**EXCERPT TO READ:**

With the results above, one would expect a quadratic growth but still, it’s always nice to pull some graphs 🙂

 

And again, the simple script that I used to get the numbers in the graph:

ovn-nbctl clear logical_router router1 nat
for i in {1..200}; do
  ovn-nbctl lr-nat-add router1 dnat_and_snat 172.24.4.$i 192.168.0.11 vm1 40:44:00:00:00:07
  # Allow some time to northd to generate the new lflows.
  ovn-sbctl list logical_flow > /dev/null
  ovn-sbctl list logical_flow > /tmp/lflows.txt
  S1=$(grep lr_out_egr_loop -c /tmp/lflows.txt )
  S2=$(grep lr_in_ip_routing -c /tmp/lflows.txt )
  echo $S1 $S2
done

Soon after I reported this scaling issue with the above findings, my colleague Numan did an amazing job fixing it with this patch. The results are amazing and for the same test scenario with 200 FIPs, the total amount of lflows dropped from ~127K to ~2.7K and most importantly, from an exponential to a linear growth.

**SUPPLIED INFORMATION:**
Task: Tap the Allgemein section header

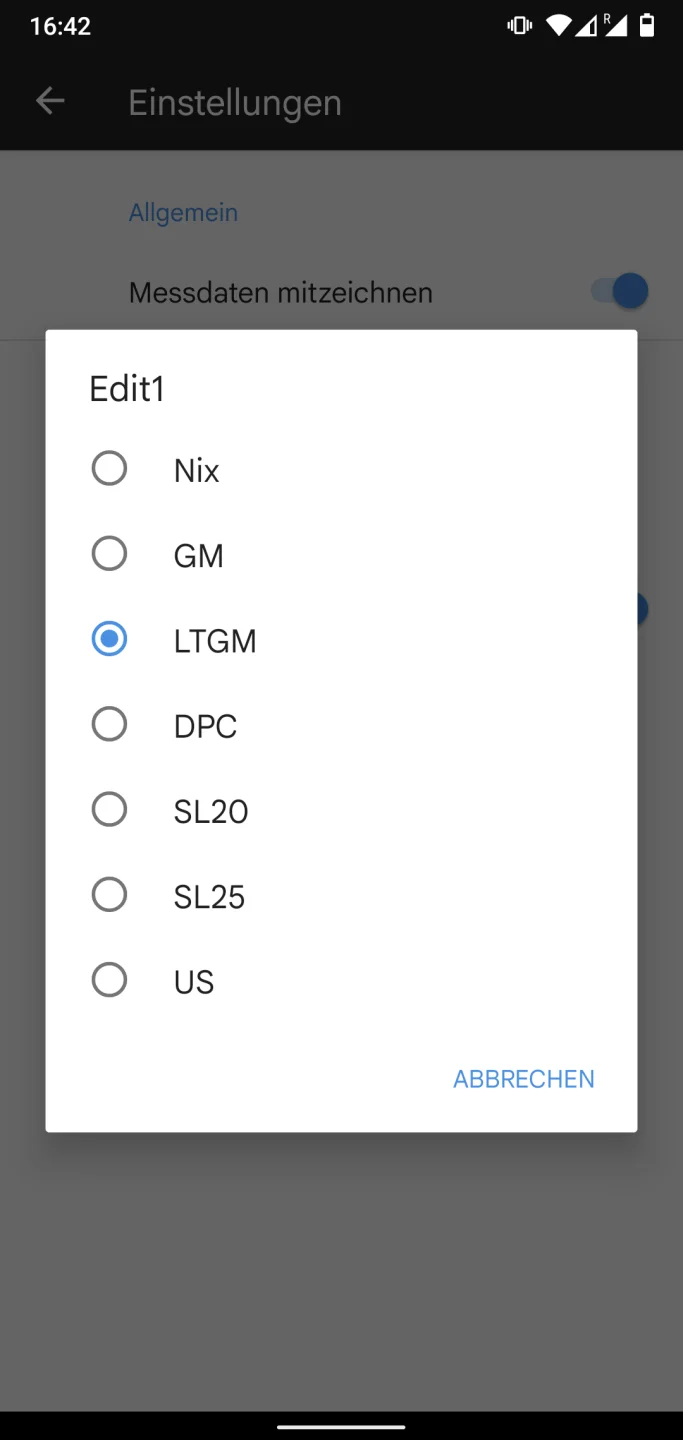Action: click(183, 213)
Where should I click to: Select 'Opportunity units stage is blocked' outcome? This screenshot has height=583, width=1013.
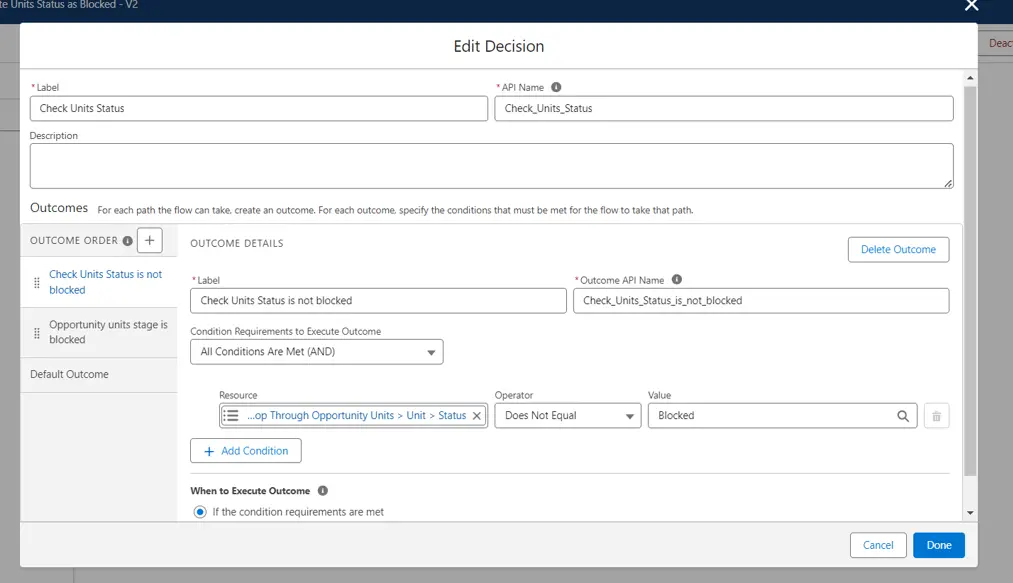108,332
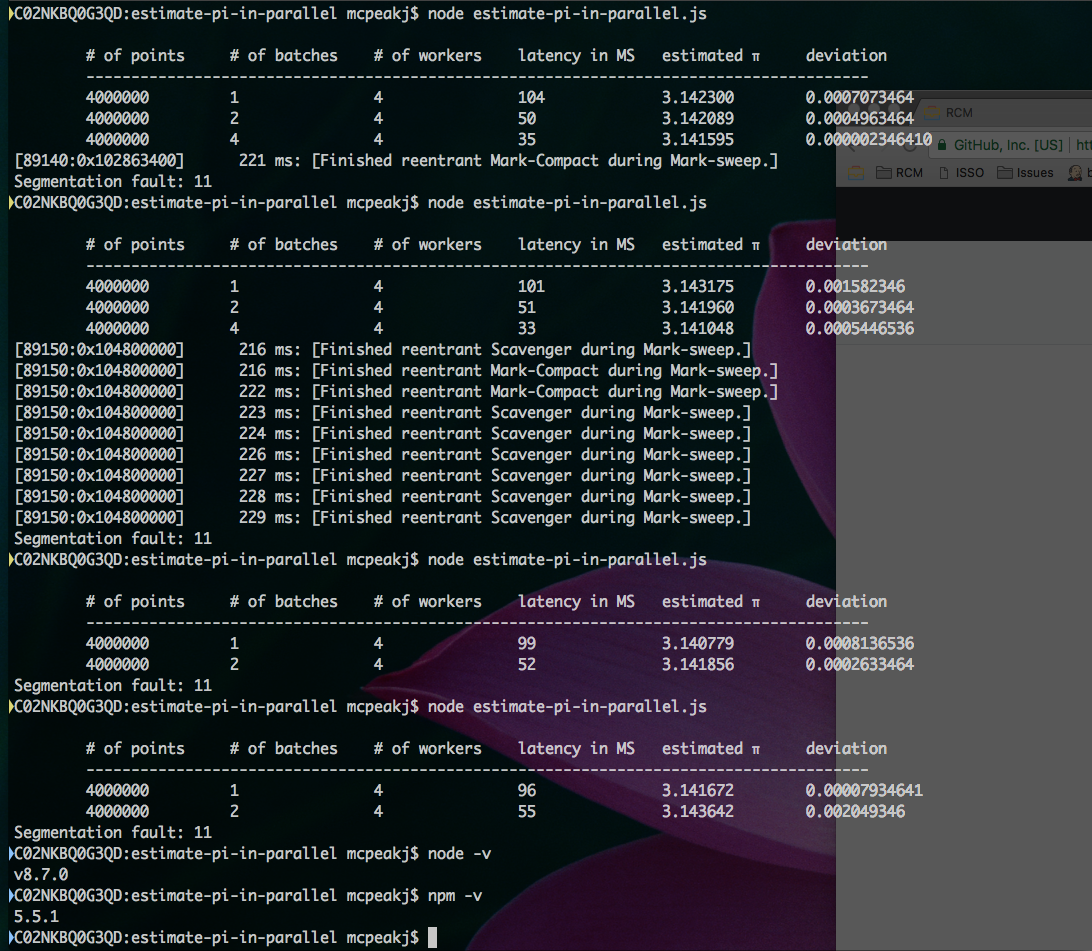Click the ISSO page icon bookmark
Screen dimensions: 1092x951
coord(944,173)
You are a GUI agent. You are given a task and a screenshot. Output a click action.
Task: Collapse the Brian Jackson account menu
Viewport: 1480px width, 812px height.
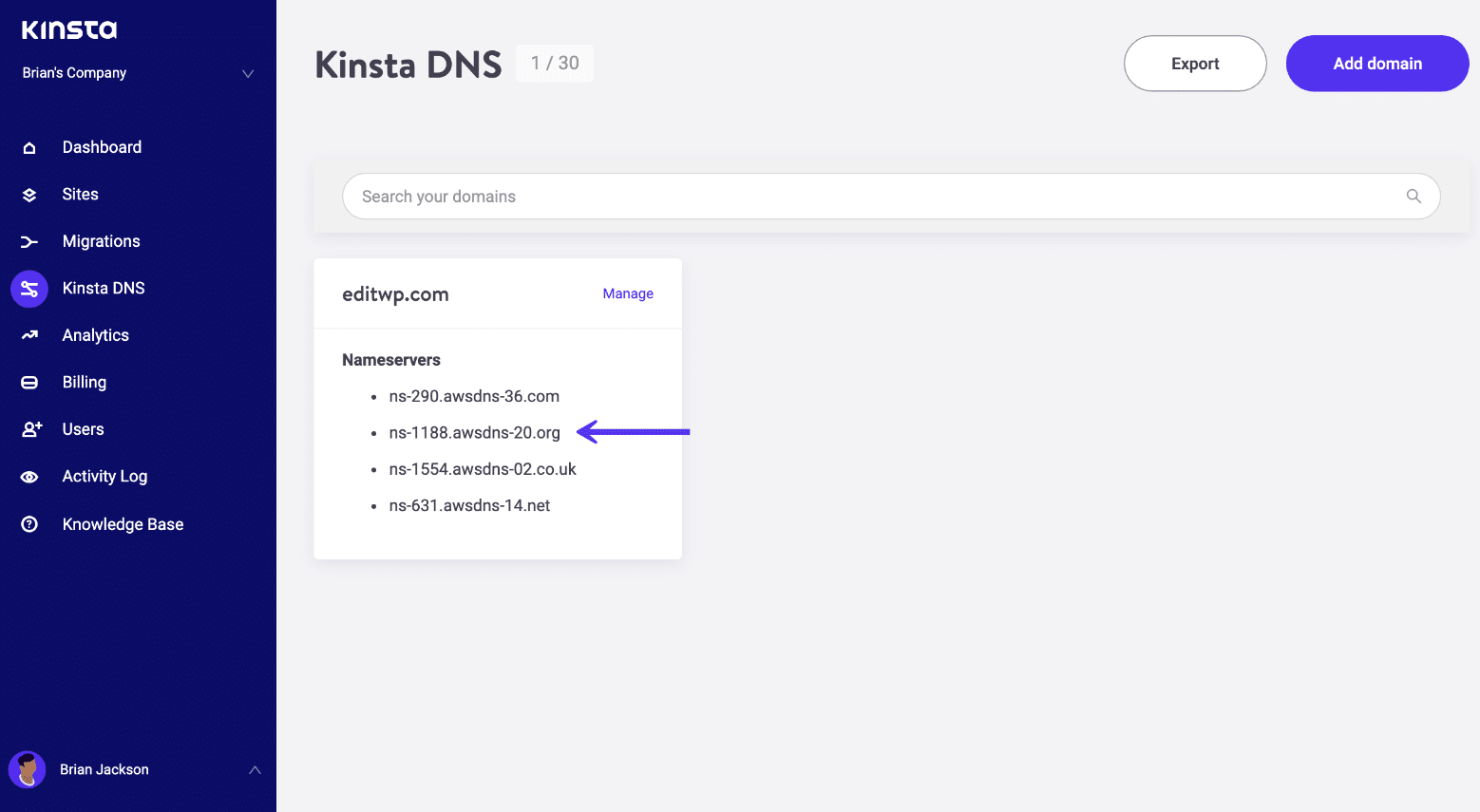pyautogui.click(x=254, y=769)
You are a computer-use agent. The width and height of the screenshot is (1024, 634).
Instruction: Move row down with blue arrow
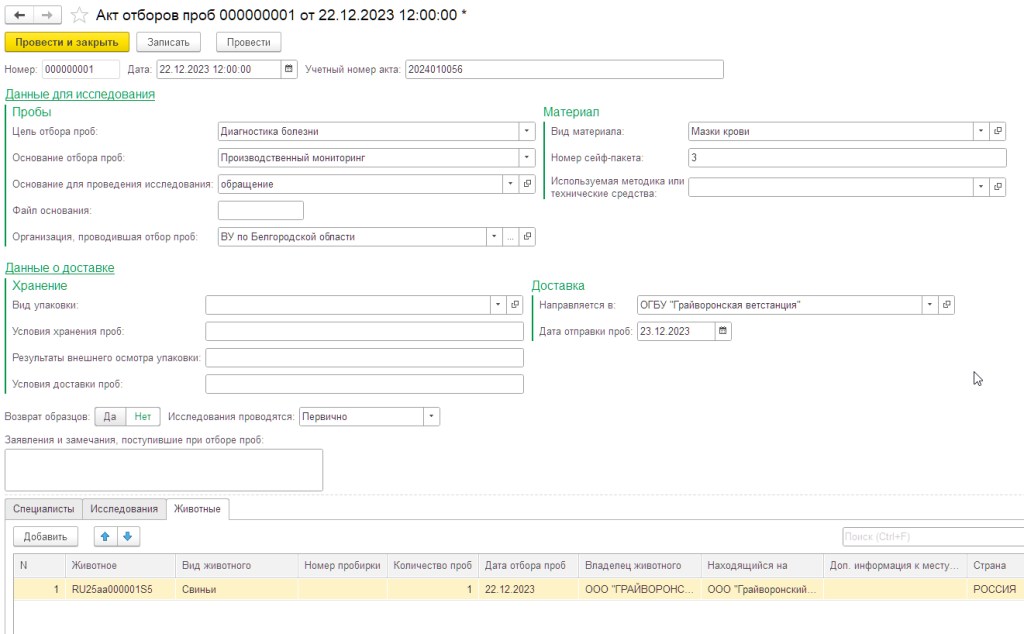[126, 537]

**WORK TO COMPLETE:**
1. Return everything in the entries from the line containing "Where should I" down to the line containing "coord(944,173)", both included, without changing a character and leaving out the pictures.
2. Take the OVN logical flow excerpt further, starting right after its final sentence.
The OVN logical flow excerpt and the entries have no connection to each other.

**TASK RESPONSES:**
1.
Where should I click to: Select 'Opportunity units stage is blocked' outcome? This screenshot has height=583, width=1013.
108,332
Click the ISSO page icon bookmark
Screen dimensions: 1092x951
coord(944,173)

2.
 

Since the Logical Flows are represented in ASCII, they are also quite expensive in processing due to the string parsing, and not very cheap to transmit in the OVSDB protocol. This has been a great leap when it comes to scaling scaling environments with a heavy N/S traffic and lots of Floating IPs.

OVN Cluster Interconnection

A new feature has been recently introduced in OVN that allows multiple clusters to be interconnected at L3 level (here’s a link to the series of patches). This can be useful for scenarios with multiple availability zones (or physical regions) or simply to allow better scaling by having independent control planes yet allowing connectivity between workloads in separate zones.

Simplifying things, logical routers on each cluster can be connected via transit overlay networks. The interconnection layer is responsible for creating the transit switches in the IC database that will become visible to the connected clusters. Each cluster can then connect their logical routers to the transit switches. More information can be found in the ovn-architecture manpage.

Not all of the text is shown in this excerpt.